Extract every line from the records below that contains the word "accomplish".

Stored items

----------------------------------------

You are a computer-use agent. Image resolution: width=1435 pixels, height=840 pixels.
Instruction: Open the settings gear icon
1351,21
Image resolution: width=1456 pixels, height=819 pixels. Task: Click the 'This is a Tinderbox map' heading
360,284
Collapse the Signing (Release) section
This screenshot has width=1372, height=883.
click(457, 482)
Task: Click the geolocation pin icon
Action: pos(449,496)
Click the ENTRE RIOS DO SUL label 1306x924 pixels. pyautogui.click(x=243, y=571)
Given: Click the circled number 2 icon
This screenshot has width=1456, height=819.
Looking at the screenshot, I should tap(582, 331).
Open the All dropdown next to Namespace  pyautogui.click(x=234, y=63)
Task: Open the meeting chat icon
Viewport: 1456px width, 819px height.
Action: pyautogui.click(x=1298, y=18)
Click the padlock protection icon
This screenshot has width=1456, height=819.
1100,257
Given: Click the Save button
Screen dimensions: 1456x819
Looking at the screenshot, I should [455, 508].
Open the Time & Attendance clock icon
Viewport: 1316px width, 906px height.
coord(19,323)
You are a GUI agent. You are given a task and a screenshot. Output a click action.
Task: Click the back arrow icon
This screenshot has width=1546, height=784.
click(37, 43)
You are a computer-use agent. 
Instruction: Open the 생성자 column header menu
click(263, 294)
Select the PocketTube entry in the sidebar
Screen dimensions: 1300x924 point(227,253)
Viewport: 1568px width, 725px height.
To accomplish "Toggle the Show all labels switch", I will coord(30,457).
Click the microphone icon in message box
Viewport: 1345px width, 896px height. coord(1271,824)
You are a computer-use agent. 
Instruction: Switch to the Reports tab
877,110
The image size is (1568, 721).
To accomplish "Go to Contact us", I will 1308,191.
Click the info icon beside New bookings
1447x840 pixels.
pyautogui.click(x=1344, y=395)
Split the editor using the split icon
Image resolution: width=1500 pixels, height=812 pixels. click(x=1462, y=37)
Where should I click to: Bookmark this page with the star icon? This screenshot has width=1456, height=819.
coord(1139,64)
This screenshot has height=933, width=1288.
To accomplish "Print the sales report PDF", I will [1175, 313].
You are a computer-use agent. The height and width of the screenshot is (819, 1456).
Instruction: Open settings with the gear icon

----------------------------------------

RESPONSE AREA:
To accomplish "Toggle the Show all labels switch", I will coord(30,457).
To accomplish "Go to Contact us", I will 1308,191.
To accomplish "Print the sales report PDF", I will [1175, 313].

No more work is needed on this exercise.